Nun stellt sich heraus: Lidl hatte wohl nie vor Mros zu schassen. Direkt nach seiner Beurlaubung begann er intensiv Englisch zu lernen, um sich auf seine neue Aufgabe vorzubereiten. Die Gewerkschaften schreien nun Zeter und Mordio, da man nun ja endgültig davon ausgehen könne, dass Mros mit den Krankheitslisten den Willen des Unternehmens durchgesetzt hat und anzunehmen ist, dass dies auch außerhalb Deutschlands so praktiziert wird.

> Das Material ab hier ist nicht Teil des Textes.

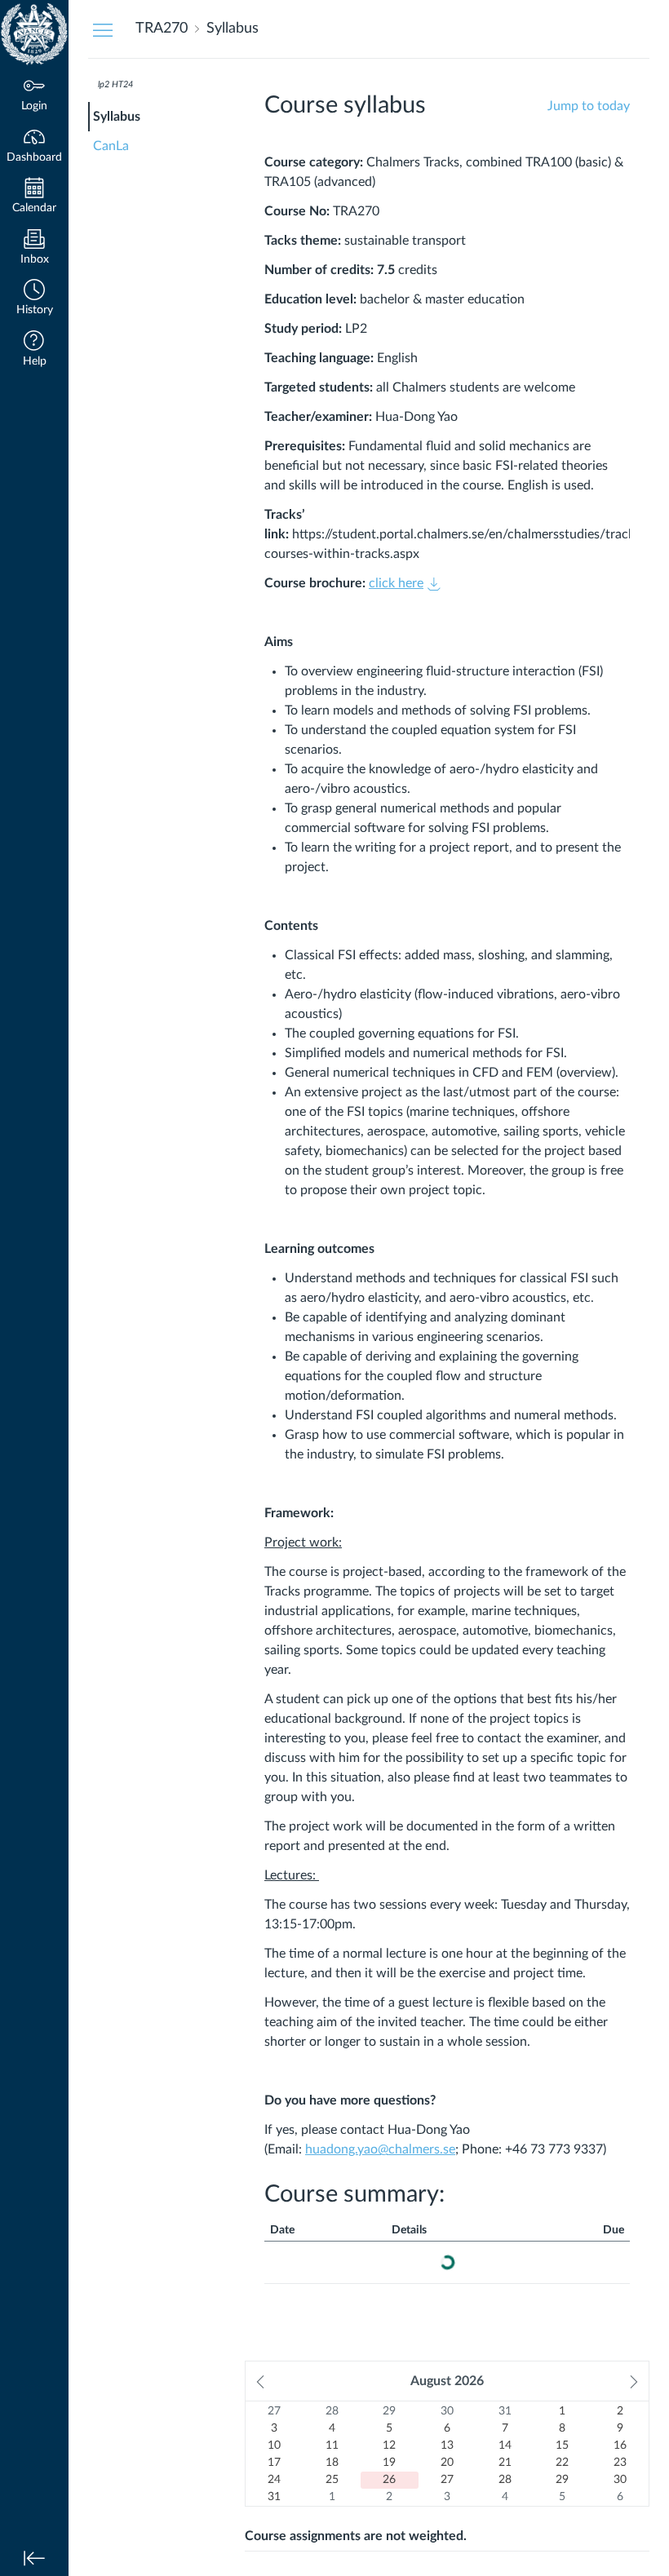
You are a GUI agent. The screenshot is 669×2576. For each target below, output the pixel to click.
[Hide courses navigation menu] (102, 29)
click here (396, 583)
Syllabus (116, 116)
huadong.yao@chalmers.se (380, 2149)
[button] (34, 299)
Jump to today (588, 106)
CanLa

Ich kann die Aufregung überhaupt nicht nachvollziehen. Großbritannien ist uns in punkto Überwachung (noch) mindestens 5 Schritte voraus. Mit deutschen Datenschutzbefindlichkeiten würde man dort z.B. bei offiziellen Stellen nur Verwunderung hervorrufen. Somit wird mit Mros nur ein Deutscher nach England geschickt, der besonders geeignet ist, die Mentalität der Briten zu verstehen und sich perfekt in das britische System der Überwachung einfügen wird. Für das Unternehmen eine geradezu weise Entscheidung. Was sind schon ein paar Mitarbeiter, Kunden und Gewerkschaftler, die sich davon in Deutschland verprellt fühlen könnten? Offensichtlich nicht viel, denn der Umsatz von Lidl litt nach den Skandalen allenfalls kurzfristig und ging im Jahresergebnis deutlich nach oben...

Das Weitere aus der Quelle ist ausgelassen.